These are the key concepts you need to understand to accurately answer the question.

Conservation of Momentum
In collision physics, the law of conservation of momentum is fundamental. It states that if no external forces act on a system, the total momentum will stay constant throughout the process.
In our car collision scenario, we have two cars moving towards each other with no external forces like road friction interfering. The total momentum before and after the collision remains unchanged.
This principle allows us to set the sum of momenta before and after the event to be equal, essentially setting up our equation to solve for unknown velocities. This powerful law helps us understand not just car collisions, but also how objects interact in a closed system.
Kinetic Energy
Kinetic energy is all about the energy something has due to motion. In our collision case, the cars have kinetic energy because they are moving. When the cars collide, some of that energy might be transformed into other forms like sound and heat, especially if they crash hard without bouncing back.

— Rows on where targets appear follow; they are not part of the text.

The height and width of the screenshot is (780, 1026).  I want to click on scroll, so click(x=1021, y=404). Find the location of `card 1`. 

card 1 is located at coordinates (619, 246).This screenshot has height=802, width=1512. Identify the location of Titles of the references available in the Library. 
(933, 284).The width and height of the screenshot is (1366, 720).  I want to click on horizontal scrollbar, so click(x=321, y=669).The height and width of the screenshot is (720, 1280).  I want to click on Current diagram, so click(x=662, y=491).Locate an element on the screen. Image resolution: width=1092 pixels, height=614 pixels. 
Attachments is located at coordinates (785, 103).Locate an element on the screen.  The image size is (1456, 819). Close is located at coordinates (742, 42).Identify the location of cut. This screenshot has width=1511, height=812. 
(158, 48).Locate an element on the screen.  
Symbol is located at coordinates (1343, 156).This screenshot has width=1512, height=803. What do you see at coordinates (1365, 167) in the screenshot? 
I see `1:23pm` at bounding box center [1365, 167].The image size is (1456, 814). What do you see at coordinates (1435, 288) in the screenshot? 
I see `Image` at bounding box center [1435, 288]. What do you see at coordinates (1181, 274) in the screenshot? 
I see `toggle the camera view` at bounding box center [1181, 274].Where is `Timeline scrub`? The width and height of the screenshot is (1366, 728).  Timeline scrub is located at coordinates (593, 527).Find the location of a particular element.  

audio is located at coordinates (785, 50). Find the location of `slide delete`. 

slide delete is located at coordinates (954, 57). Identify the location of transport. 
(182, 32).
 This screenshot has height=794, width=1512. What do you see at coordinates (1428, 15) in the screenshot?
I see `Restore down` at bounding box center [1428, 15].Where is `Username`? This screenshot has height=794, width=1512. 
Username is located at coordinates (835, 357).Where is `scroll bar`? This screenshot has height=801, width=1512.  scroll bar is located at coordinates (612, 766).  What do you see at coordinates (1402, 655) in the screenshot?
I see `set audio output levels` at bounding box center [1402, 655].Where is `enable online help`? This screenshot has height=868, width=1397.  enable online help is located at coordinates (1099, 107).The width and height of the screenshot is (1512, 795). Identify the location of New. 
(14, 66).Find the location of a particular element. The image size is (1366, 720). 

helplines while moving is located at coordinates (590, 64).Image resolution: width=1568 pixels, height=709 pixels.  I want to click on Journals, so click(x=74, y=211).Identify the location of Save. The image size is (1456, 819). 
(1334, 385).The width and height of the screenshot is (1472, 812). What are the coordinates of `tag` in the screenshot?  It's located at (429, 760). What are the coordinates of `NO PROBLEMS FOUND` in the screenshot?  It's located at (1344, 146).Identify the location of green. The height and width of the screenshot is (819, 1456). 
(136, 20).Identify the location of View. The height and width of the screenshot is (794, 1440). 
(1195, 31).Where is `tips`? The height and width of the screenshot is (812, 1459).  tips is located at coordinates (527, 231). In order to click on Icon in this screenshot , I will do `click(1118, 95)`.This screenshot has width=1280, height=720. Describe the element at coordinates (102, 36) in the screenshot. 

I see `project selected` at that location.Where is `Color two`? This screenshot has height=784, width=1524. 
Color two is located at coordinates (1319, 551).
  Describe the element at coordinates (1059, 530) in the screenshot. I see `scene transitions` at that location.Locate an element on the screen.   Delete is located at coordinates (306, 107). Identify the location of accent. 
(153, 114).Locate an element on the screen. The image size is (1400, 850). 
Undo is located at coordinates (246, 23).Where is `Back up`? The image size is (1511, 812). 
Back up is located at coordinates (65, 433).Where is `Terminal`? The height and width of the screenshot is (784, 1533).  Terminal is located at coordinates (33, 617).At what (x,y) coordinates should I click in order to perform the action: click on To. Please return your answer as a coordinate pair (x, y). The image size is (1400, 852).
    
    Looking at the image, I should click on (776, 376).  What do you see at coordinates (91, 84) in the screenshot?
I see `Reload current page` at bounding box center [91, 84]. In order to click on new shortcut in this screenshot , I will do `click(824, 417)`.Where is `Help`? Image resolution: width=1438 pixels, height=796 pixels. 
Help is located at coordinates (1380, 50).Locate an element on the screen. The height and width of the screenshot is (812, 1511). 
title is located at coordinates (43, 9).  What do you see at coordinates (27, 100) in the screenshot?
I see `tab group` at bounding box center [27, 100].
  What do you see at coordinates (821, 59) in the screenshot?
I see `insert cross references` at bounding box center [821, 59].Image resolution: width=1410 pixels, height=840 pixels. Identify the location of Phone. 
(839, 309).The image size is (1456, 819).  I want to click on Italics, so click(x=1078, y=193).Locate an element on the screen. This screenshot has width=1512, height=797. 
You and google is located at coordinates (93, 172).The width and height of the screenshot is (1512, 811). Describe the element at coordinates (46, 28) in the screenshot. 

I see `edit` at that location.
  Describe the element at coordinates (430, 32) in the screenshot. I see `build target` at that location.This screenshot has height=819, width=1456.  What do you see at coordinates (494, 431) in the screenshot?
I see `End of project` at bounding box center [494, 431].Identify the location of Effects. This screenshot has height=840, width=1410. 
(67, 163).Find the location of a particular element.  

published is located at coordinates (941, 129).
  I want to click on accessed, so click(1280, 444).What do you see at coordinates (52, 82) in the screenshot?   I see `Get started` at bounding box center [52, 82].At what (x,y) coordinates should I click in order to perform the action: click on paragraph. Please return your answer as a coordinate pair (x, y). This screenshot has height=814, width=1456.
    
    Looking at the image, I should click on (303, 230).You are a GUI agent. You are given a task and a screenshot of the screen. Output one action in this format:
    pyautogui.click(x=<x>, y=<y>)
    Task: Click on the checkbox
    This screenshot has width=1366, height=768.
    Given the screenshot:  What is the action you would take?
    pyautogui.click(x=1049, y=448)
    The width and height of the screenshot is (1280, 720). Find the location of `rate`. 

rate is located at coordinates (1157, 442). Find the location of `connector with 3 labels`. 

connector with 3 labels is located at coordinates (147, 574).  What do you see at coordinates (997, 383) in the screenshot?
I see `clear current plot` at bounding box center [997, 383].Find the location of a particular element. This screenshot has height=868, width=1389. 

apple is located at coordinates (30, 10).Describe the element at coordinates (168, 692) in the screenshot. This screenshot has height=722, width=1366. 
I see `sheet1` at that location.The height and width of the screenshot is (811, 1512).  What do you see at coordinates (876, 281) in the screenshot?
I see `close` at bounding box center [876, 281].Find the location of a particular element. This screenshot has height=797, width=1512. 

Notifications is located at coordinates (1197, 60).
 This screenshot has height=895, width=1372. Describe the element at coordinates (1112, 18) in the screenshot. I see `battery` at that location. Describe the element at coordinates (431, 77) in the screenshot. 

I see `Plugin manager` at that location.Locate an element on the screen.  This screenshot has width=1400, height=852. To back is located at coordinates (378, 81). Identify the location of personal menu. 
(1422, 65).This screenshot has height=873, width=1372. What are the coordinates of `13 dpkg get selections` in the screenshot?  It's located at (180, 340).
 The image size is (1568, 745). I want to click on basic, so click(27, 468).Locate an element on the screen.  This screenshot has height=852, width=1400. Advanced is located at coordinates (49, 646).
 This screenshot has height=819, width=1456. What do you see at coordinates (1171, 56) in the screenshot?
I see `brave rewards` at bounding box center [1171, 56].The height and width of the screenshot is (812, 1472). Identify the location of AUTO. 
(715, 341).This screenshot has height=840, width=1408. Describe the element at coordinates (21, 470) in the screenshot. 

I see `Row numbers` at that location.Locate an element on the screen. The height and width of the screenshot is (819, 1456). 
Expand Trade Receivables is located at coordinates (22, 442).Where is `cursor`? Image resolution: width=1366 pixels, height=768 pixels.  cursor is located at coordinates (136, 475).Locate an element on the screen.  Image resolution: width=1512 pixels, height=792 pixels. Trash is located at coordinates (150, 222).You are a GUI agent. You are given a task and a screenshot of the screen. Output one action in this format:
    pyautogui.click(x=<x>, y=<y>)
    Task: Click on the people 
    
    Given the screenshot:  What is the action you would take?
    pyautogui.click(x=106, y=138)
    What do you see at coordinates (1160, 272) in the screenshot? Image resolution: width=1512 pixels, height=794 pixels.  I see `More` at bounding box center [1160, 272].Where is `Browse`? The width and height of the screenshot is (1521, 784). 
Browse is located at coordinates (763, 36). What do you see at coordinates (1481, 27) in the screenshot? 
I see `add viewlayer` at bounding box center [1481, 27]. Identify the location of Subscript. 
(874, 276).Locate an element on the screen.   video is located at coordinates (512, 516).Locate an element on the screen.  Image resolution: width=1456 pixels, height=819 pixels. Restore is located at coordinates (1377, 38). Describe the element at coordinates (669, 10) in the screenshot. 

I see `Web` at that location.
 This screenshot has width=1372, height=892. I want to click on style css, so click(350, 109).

To calculate the kinetic energy, we use the formula:\[KE = \frac{1}{2}mv^2\]where \(m\) is the mass and \(v\) is the velocity.
By comparing the kinetic energy before and after the collision, we can determine whether energy was transformed or stayed as kinetic. This comparison is crucial to understanding energy dynamics in collisions.
Elastic Collisions
Elastic collisions occur when the total kinetic energy before and after the collision remains constant. This means the objects bounce off each other without losing energy to sound, heat, or deformation.
For our scenario, the fact that the heavier car's speed is measured right after the collision lets us apply this concept of elastic collision, assuming minimal energy is lost. However, real-life collisions might not be perfectly elastic.
The assumption of elasticity simplifies understanding and solving collision problems, even though not always 100% applicable.
Momentum Equation
The momentum equation is the heart of solving collision problems. It involves setting initial and final total momenta equal to apply the law of conservation of momentum.
For the cars:\[p_{\text{initial}} = p_1 + p_2 \]\[p_{\text{final}} = p_1' + p_2'\]Here, \(p_1\) and \(p_2\) are initial momenta of the cars before collision, and \(p_1'\) and \(p_2'\) are after.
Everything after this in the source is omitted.